Vertical Expandable Prosthetic Titanium Rib (VEPTR)
Very severe curves may require osteotomy or thoracoplasty to achieve curve correction, especially if the patient has a congenital rib fusion. Similar to growing rods, the VEPTR can be expanded at regular intervals (often every 6 months) to allow for growth. These are useful for expanding thorax volume to prevent thoracic insufficiency syndrome. Therefore, the VEPTR is indicated in patients with congenital rib fusion and resultant constricted hemithorax. (Hedequist, 2007)

Complications:

Severe congenital scoliosis with associated rib deformities can result in thoracic insufficiency syndrome due to reduced thoracic volume and function if not addressed at a young age. (Karol, 2019)

Any surgical treatment of congenital scoliosis needs neuromonitoring due to the high risk of neurologic injury in this patient population (Hedequist, 2017; Richards, 2014). Complication rates in surgical treatment of early onset scoliosis, including congenital scoliosis are high and include risk of infection, loss of fixation, unintentional fusion, and progressive kyphosis. (Karol, 2019)

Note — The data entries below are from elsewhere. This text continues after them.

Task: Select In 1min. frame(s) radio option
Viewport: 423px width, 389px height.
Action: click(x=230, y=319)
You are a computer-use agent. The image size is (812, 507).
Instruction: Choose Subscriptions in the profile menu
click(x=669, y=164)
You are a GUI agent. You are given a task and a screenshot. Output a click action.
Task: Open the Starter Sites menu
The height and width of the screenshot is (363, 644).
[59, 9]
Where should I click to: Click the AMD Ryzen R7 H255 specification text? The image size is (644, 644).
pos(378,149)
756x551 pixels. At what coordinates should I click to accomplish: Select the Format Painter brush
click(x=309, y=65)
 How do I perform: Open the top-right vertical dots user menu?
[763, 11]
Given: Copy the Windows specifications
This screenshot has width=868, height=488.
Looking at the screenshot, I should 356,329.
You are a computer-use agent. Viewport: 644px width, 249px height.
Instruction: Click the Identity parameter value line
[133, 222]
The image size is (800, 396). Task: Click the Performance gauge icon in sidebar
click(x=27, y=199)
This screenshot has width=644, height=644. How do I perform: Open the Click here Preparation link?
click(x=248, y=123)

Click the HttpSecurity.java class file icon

Patients who undergo fusion procedures are at risk of the crankshaft phenomenon, which is a rotational and angular deformity that results from continued growth of anterior elements in the spine after posterior spinal fusion. (Murphy, 2017) Younger patients (Risser 0), are at highest risk of developing this phenomenon. (Pahys, 2018)

References:

Hedequist DJ, Emans J: Congenital scoliosis. J Am Acad Orthop Surg, 2004;12:266-275.
Hedequist DJ, Emans J: Congenital scoliosis: a review and update. J Pediatr Orthop, 2007;27:106-116.
Hedequist DJ. Surgical treatment of congenital scoliosis. Orthop Clin North Am, 2007;38:497-509.

Hensinger RN: Congenital scoliosis: etiology and associations. Spine (Phila Pa 1976) 2009;34:1745-1750.

Karol LA. The natural history of early-onset scoliosis. J Pediatr Orthop, 2019;39:S38-S43.

Mackel CE et al. A comprehensive review of the diagnosis and management of congenital scoliosis. Childs Nerv Syst, 2018;34(11):2155-2171.

Murphy RF, Mooney JF. The crankshaft phenomenon. J Am Acad Orthop Surg, 2017;25:e185-e193.

Pahys JM, Guille JT. What’s new in congenital scoliosis? J Pediatr Orthop, 2018;38(2):172-179.

Richards BS, Sucato DJ, Johnston CE. Scoliosis. In: Herring JA. Tachdjian’s Pediatric Orthopaedics. 5th ed. Philadelphia, PA. Elsevier; 2014:483-579.